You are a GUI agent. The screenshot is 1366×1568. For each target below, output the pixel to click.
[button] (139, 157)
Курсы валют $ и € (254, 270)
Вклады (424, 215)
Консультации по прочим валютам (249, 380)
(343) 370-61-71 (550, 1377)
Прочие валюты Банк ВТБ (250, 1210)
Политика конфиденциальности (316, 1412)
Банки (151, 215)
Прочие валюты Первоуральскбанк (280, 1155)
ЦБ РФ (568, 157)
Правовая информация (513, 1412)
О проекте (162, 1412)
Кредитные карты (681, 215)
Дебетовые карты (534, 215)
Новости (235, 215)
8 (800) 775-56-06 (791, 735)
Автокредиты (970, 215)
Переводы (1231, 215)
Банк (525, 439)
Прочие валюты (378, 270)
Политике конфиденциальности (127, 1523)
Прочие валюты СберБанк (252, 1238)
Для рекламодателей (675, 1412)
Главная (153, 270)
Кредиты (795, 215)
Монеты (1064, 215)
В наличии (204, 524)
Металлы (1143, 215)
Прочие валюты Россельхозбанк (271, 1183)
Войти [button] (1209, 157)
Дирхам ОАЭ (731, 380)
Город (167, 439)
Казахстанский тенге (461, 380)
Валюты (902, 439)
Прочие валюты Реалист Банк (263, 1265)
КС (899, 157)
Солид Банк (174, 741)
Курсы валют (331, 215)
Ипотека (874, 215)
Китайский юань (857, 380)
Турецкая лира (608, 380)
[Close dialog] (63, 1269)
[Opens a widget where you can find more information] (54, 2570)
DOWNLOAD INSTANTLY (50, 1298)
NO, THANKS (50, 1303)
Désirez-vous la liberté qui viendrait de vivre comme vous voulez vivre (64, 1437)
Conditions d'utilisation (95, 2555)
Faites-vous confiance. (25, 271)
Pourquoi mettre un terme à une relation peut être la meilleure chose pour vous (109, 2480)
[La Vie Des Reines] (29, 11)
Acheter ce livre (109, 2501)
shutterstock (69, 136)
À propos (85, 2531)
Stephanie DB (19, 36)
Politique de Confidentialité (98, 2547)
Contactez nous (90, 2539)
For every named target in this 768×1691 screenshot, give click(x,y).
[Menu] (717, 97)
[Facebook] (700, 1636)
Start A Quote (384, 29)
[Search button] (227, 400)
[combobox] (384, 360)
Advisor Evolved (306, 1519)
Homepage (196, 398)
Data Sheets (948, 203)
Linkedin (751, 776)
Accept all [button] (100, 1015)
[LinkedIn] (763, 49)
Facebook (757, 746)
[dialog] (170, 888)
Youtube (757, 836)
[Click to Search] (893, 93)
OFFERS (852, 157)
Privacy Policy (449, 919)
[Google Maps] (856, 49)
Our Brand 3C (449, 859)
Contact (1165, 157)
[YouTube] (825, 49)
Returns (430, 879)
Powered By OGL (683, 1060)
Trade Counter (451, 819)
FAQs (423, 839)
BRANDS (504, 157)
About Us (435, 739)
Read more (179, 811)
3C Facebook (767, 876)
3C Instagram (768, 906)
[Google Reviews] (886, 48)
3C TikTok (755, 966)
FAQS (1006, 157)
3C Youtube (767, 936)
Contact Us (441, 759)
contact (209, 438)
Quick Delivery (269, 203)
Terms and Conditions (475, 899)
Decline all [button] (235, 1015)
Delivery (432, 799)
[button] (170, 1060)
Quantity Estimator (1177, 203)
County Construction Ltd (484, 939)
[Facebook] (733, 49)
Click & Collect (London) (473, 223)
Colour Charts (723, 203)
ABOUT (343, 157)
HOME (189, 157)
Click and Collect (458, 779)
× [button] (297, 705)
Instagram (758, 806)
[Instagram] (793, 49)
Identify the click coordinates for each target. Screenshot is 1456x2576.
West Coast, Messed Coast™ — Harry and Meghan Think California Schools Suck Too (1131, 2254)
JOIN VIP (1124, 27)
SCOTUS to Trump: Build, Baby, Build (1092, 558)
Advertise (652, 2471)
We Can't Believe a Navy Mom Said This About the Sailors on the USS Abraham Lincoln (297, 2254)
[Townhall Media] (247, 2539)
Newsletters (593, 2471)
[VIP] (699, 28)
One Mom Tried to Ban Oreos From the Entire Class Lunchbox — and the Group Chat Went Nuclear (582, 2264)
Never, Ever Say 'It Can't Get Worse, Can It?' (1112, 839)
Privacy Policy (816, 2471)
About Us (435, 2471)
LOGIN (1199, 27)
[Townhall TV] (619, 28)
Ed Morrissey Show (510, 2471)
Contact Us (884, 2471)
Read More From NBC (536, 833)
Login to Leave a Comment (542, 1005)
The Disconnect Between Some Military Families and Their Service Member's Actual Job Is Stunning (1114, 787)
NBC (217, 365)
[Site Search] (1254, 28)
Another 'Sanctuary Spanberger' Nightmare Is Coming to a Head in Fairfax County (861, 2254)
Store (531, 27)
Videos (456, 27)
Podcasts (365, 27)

# Task to complete
Please output the lines of the listing above that fall in the stretch from the one with "Powered By OGL (683, 1060)" through the one with "[button] (170, 1060)", exactly and only those.

# Response to the exercise
Powered By OGL (683, 1060)
Trade Counter (451, 819)
FAQs (423, 839)
BRANDS (504, 157)
About Us (435, 739)
Read more (179, 811)
3C Facebook (767, 876)
3C Instagram (768, 906)
[Google Reviews] (886, 48)
3C TikTok (755, 966)
FAQS (1006, 157)
3C Youtube (767, 936)
Contact Us (441, 759)
contact (209, 438)
Quick Delivery (269, 203)
Terms and Conditions (475, 899)
Decline all [button] (235, 1015)
Delivery (432, 799)
[button] (170, 1060)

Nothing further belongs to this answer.